With the HECM loan limit now at $625,500, the vast majority of new loans will have a Maximum Claim Amount equal to their appraised property value. The mean average Maximum Claim Amount jumped from under $220,000 in FY 2008 to over $260,000 for loans originated in FY 2009. The same GAO analysis that shows the percentage of 2006 HECMs with Maximum Claim Amounts capped by the loan limit at 42% also shows that percentage dropping to 25% in FY 2008, and to only 18% for the first four months of FY 2009. Therefore, it seems the percentage of Group 1’s excess equity has all but vanished (for the minority of loans which had any), and for Groups 2 and 3 it will scarcely exist.

With each passing year, and after massive home price declines, the slow prepayments, higher draw rates, and the negative amortization built into reverse mortgages, it seems less and less likely that by the time these HECM loans mature they will have excess equity or undrawn credit lines to cushion the blow to FHA.
But very few of these loans have paid off or even been put back to FHA yet … which brings us to Part II.

The Trouble with HECMs: Part III

Friday, August 7th, 2009

In the third and final installation we propose a solution to end “The Trouble with HECMs.” In Parts I and II, we described the problems associated with the current high-cost, one-size-fits-all HECM reverse mortgage loan. Despite the high fees to the borrower (an Initial MIP equal to as much as 2% of the property value plus ongoing fees equal to 0.5% per annum on the loan balance), FHA is still losing money. The extremely high loan amounts, with Loan-to-Value ratios as high as 80% to 90% for older borrowers, are creating “crossover” losses as property values decline and loan balances increase. As a result, the HECM program faces a potential death spiral scenario, in which senior borrowers are faced with ever increasing costs to fund the subsidy required to continue its existence, an existence made more tenuous by the high costs to the borrower and the taxpayer.
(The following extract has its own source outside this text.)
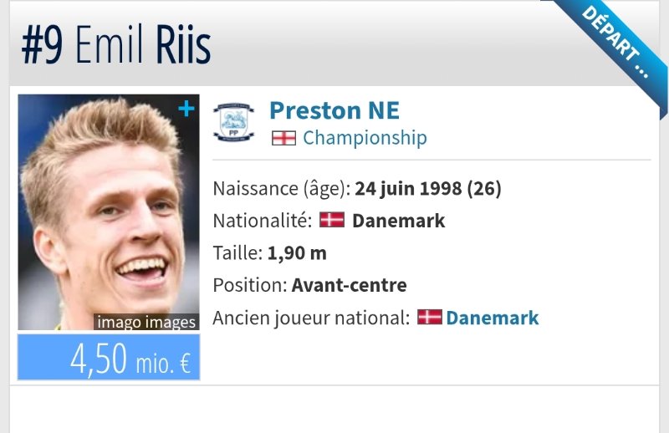Viewport: 669px width, 433px height.
Task: Click the imago images photo credit
Action: 146,322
A new approach is needed, one that lowers the senior borrower’s cost, lowers FHA’s risk, while still providing sufficient proceeds to the senior. Therefore, we propose HECM II: a HECM loan with no upfront MIP, no Servicing Fee Set-aside, a 75 basis point (0.75%) annual premium, and sensibly lower Loan-to-Value (LTV) Ratios. We do not propose eliminating the original HECM, but rather maintaining it, with some improvements, as an alternative for the neediest seniors.
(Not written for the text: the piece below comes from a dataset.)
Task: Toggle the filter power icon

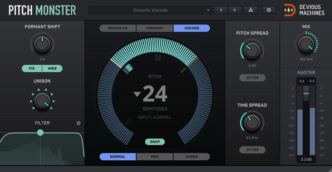Action: point(79,123)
HECM II should be implemented as follows:

Eliminate Upfront MIP: As noted above, FHA currently charges the senior borrower an upfront fee of up to 2% on the property value, meaning that the senior borrower pays as much as $12,510 before they pay for any lender fees or interest. This fee is charged to the 62-year-old and 99-year-old borrower alike. It is the largest expense borne by the HECM borrower, and it is the main reason HECMs are burdened with the “high-cost” label. Eliminate the initial MIP and this reputation will be eliminated with it. The remaining closing costs are the typical closing costs any mortgage borrower pays, plus the lender’s origination fee, which is capped by federal law at $6,000.
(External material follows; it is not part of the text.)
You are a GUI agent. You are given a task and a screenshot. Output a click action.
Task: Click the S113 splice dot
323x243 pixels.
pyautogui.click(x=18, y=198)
Replace Servicing Fee Set-Aside with Tax and Insurance Set-Aside: The Servicing Set-Aside
(“SFSA”), a concept unique to HECM, is the subject of some controversy. It basically quantifies the present value of the servicing fee, a flat monthly dollar amount that is added to the HECM loan balance each month. The SFSA is disclosed to the borrower as a reduction in the Principal Limit, which gives it the appearance of yet another initial cost. Suffice to say that many reverse mortgage lenders and borrowers find it to be a confusing and unnecessary concept. On the other hand, no set-aside or escrow provision is required for payments of property taxes and insurance (“T&I”). Servicing fees, which total less than $400 per year per loan, can easily be paid by the investor to the servicer, but T&I payments can run into thousands of dollars. If not paid, T&I delinquencies can ruin the value of a HECM loan by causing it to lose its first lien status and therefore its FHA insurance. The reverse mortgage industry is currently grappling with the issue of rising T&I delinquencies and losses.

In other words, FHA created the wrong set-aside. The HECM program was first introduced in the late 1980s, and most features have never been updated. FHA should use the clean slate of a new product design to replace the SFSA with a T&I set-aside. The T&I set-aside could take the form of a fixed dollar amount equal to six months of taxes and insurance payments. This amount would be deducted, or “set-aside” from the Principal Limit at origination. The servicer would then have the ability to cure T&I defaults by paying those expenses directly and adding the payment to the loan balance.

Raise Ongoing MIP to 0.75% per annum: The ongoing MIP should be increased from 50 basis points (0.5%) to 75 basis points per annum (0.75%). The ongoing fee of 75 basis points, which is charged on the loan balance, not the property value, would keep borrowers’ LTVs greater than 40%, and provide sufficient revenue to FHA to insulate it from further losses. With a purely monthly MIP, FHA’s risk is aligned with the borrower fees it collects, and the borrower pays for the risk she creates and the duration of the benefit she receives. This makes the HECM safer to the taxpayer, and fairer to the borrower. A 75 basis point fee keeps the LTVs not too high, and not too low, while still delivering to the senior borrower the traditional HECM benefits of no monthly payments, no preset maturity date, free counseling, and the flexibility of choosing (and changing) product types. That is a good value proposition.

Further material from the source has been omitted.